O papel da Europa nessa busca
A missão reforça a estratégia europeia de estudar exoplanetas com instrumentos complementares. O CHEOPS já atua na caracterização de exoplanetas conhecidos, enquanto o PLATO deve ampliar a busca por novos mundos terrestres em torno de estrelas brilhantes.
Essa continuidade é importante porque a ciência de exoplanetas depende de comparação. Quanto mais planetas bem medidos, melhor os astrônomos conseguem entender formação planetária, migração orbital, densidade, composição e frequência de sistemas parecidos com o nosso.
O que a missão pode mudar na astronomia?
O grande impacto do PLATO pode ser a criação de um catálogo mais robusto de planetas pequenos e bem caracterizados. Em vez de apenas descobrir “mais planetas”, a missão busca medir melhor tamanho, órbita e propriedades das estrelas hospedeiras.
Com apoio de observações em solo, especialmente medições de velocidade radial, os cientistas poderão estimar massas e densidades de alguns candidatos. Isso ajuda a separar planetas rochosos de pequenos gigantes gasosos e melhora os modelos sobre como sistemas planetários se formam.
- Mais alvos promissores: a missão deve indicar quais planetas merecem observações futuras.
- Dados estelares melhores: o estudo das estrelas ajuda a calcular idade e características dos sistemas.
- Comparação com o Sistema Solar: os resultados podem mostrar se a nossa vizinhança cósmica é comum ou incomum.

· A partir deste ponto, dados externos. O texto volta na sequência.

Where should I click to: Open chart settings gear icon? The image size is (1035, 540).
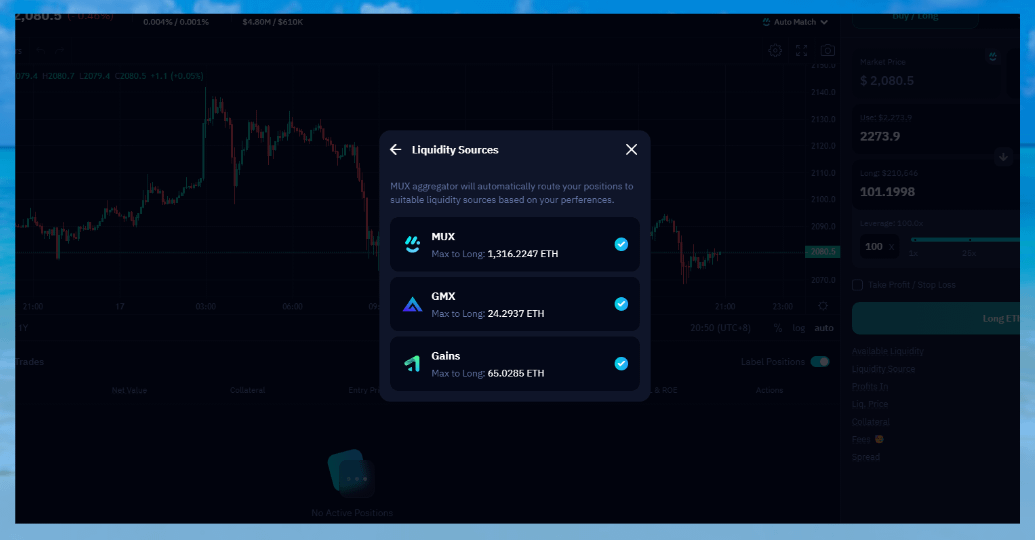click(x=775, y=50)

Por que isso interessa ao público?
Mesmo distante da rotina, o PLATO toca uma curiosidade muito humana: saber se existem outros mundos parecidos com o nosso. A diferença é que a missão trata essa pergunta com método, paciência e medições de alta precisão.

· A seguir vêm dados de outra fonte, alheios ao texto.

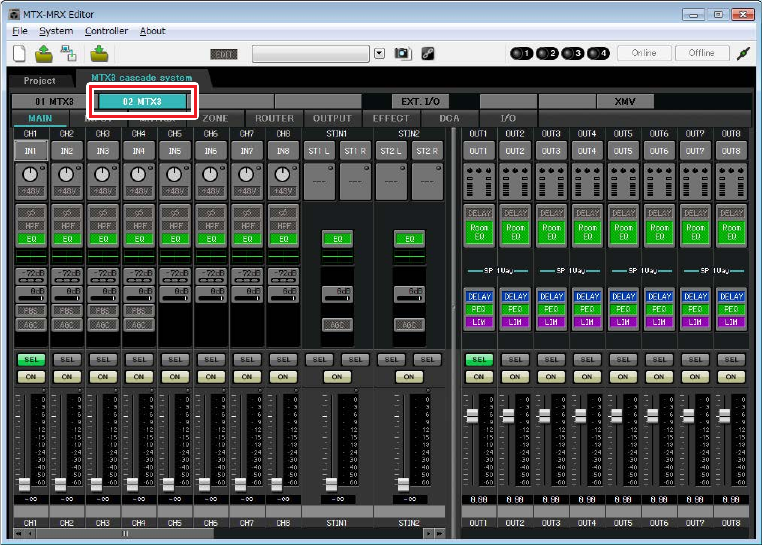Viewport: 762px width, 545px height.
Task: Toggle the STIN1 ON button
Action: pyautogui.click(x=337, y=376)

Para o público brasileiro, há ainda um detalhe geográfico interessante: o lançamento ocorrerá em Kourou, na Guiana Francesa, território sul-americano usado pela Europa para missões espaciais. Ou seja, uma missão europeia em busca de planetas distantes começará sua viagem a partir da América do Sul.
O PLATO não promete encontrar uma “Terra 2.0” de forma imediata. Sua importância está em construir o mapa: apontar onde estão os melhores candidatos, quais estrelas merecem atenção e que tipos de planetas podem existir ao redor de sóis parecidos com o nosso.
Se a missão cumprir seus objetivos, ela pode transformar a busca por mundos habitáveis em uma investigação mais precisa. Não será uma resposta final sobre vida fora da Terra, mas um passo decisivo para saber onde procurar melhor.